Валентина Сергеевна в какой уж раз обратила внимание на речь старика: то он выражался по-простонародному, то говорил нарочито книжным языком. Нет, не прост старичок, не прост!

— Ой, касаточка моя, а что это у тебя юбка дымится? Валентина Сергеевна схватилась за потайной карман.

— Что там у тебя? Ну-ка, дай посмотреть, — Он вскочил, одной рукой, как клещами, больно сжал плечо Петуховой, другой ловко залез в карманчик и вынул крестик.

— Батюшки! — воскликнул он. — Знак Божий — и где, в моем доме? Откуда он у тебя?

— Бабушкин, — чуть слышно отозвалась Петухова.

— Это Аглаи Дормидонтовны, что ли?

Петухова молча кивнула головой.

— Кто же тебя надоумил взять его с собой? Отвечай!

Петухова молчала.

— Понимаю, — задумчиво сказал старик. — На всякий случай, мало ли что. Уберечься хотела. Но теперь он тебе ни к чему. Ведьме крест хуже соли, — Он зажал крест между пальцами и дунул на него. На стол упала одна капля, затем другая, через минуту крест превратился в лужицу металла, поблескивающую на столе. По форме Она напоминала звезду.

— Так-то лучше будет, — сказал старик, — я на тебя не сержусь, понимаю, по глупости это, по недомыслию. А может, профессор тебя научил? Кстати, где он?

— Не знаю…

— Не знаешь? Знаешь, конечно. Где-то рядом он тут, чую его. Ведь это он тебя сюда прислал, не так ли? Пообщаться со мной хочет. Что ж, можно. Пойди погуляй, поищи его. Встретишь — скажи, что Асмодей Чернопятов готов его выслушать.
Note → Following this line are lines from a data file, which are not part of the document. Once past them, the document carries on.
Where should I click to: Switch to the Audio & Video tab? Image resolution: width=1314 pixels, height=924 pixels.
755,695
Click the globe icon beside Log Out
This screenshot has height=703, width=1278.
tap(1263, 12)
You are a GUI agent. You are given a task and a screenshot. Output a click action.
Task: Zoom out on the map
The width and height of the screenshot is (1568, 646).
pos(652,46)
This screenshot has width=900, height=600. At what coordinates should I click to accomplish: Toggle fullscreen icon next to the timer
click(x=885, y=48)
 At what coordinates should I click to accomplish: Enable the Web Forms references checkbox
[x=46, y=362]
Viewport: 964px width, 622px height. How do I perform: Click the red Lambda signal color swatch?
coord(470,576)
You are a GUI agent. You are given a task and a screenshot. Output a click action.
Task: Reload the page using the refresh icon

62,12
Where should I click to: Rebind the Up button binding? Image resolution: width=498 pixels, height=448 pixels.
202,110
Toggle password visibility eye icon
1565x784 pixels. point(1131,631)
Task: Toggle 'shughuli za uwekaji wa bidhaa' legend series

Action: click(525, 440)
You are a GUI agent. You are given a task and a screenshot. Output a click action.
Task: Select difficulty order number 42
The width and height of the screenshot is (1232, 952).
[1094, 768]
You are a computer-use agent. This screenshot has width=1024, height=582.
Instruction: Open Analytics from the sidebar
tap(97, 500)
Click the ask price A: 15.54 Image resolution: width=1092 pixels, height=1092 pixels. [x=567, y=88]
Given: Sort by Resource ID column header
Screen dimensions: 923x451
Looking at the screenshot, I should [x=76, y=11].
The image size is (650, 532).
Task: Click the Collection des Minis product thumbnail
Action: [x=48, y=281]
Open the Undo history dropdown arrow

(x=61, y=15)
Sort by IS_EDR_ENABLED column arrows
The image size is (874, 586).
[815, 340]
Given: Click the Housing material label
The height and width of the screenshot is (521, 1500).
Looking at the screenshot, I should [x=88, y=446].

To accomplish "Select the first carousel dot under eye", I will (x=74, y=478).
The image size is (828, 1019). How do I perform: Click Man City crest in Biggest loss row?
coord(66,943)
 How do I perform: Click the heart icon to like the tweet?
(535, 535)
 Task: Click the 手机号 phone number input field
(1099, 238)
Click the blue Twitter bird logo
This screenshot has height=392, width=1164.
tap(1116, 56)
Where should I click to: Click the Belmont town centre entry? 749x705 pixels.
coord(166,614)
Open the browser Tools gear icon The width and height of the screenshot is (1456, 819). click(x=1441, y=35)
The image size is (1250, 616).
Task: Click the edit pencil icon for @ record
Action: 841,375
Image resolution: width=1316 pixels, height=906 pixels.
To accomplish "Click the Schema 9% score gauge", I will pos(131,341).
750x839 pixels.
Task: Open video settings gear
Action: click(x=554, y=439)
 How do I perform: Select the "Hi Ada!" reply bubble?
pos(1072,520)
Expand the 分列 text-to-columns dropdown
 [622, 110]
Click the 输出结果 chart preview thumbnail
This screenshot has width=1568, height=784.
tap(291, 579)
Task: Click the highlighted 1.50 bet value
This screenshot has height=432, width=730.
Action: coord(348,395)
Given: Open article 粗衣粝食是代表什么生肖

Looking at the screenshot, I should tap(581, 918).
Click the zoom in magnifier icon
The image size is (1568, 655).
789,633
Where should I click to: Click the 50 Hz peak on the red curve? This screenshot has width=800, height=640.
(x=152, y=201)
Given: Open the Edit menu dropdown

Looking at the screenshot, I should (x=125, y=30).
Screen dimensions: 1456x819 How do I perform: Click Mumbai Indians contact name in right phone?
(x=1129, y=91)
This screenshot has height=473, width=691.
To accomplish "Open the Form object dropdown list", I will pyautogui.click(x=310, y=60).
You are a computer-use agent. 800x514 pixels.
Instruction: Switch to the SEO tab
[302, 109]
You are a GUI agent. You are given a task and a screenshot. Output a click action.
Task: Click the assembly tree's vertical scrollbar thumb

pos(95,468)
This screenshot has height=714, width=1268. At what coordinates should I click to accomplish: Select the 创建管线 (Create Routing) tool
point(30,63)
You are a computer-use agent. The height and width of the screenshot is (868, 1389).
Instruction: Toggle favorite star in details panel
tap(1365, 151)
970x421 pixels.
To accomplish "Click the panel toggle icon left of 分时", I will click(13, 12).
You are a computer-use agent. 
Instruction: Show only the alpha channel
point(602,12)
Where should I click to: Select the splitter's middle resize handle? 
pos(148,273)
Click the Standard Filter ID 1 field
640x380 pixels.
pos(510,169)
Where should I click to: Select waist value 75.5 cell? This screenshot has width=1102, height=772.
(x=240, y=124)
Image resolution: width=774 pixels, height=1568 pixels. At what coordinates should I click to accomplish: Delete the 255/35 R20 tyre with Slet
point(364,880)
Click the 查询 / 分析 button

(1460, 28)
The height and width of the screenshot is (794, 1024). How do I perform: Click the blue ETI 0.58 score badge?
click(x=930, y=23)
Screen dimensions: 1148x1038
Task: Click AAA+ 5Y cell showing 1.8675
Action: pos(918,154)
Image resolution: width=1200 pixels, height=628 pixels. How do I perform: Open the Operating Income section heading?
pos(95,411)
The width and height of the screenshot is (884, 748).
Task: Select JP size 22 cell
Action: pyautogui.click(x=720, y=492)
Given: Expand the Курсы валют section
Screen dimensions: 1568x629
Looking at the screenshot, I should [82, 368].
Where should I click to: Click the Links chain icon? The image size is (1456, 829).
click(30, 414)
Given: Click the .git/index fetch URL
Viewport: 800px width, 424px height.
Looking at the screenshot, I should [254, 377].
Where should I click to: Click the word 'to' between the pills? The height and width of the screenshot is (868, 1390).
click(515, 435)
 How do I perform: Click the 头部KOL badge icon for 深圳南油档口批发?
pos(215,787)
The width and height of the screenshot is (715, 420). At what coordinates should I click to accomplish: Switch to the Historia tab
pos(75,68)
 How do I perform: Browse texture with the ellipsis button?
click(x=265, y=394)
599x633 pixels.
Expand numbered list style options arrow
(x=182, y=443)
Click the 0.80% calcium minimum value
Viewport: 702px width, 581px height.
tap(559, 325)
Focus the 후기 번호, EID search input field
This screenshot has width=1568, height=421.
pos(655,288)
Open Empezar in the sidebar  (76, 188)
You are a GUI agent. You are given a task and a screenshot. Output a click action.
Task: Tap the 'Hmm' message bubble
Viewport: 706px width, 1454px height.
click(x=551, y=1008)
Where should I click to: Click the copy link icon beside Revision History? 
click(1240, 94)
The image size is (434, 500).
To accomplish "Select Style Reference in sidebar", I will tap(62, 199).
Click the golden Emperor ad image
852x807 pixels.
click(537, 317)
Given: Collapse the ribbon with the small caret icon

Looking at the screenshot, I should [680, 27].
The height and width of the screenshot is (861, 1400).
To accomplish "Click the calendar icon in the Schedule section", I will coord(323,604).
Валентина Сергеевна покорно поднялась.

— И помни, ласточка, теперь ты наша. — Старик засмеялся. — Возьми корзину, грибов насобирай — очень люблю грибочки жареные.

Она бродила по лесу, равнодушно поглядывая на россыпи грибов, и напряженно думала. Кто же она: ведьма, агент Струмса, выполняющая какое-то загадочное, неведомое ей самой задание, или просто глупая, обманутая баба? «Скорей всего третье», — решила она.

«Да и кто такой Струмс? Работник какого-то загадочного института… А может быть, он один из них? Асмодей Чернопятов — тот хоть понятен… Понятен ли? — вдруг усомнилась она. — Старичок еще тот. Ну а она сама? Все эти ночные чудеса…» Сейчас она не чувствовала в себе никаких сверхъестественных сил. Было ли все это, или просто ее чем-то опоили, довели до галлюцинаций? Она вышла на поляну и тут увидела впереди две фигуры. Присмотревшись, узнала Струмса и его ассистента.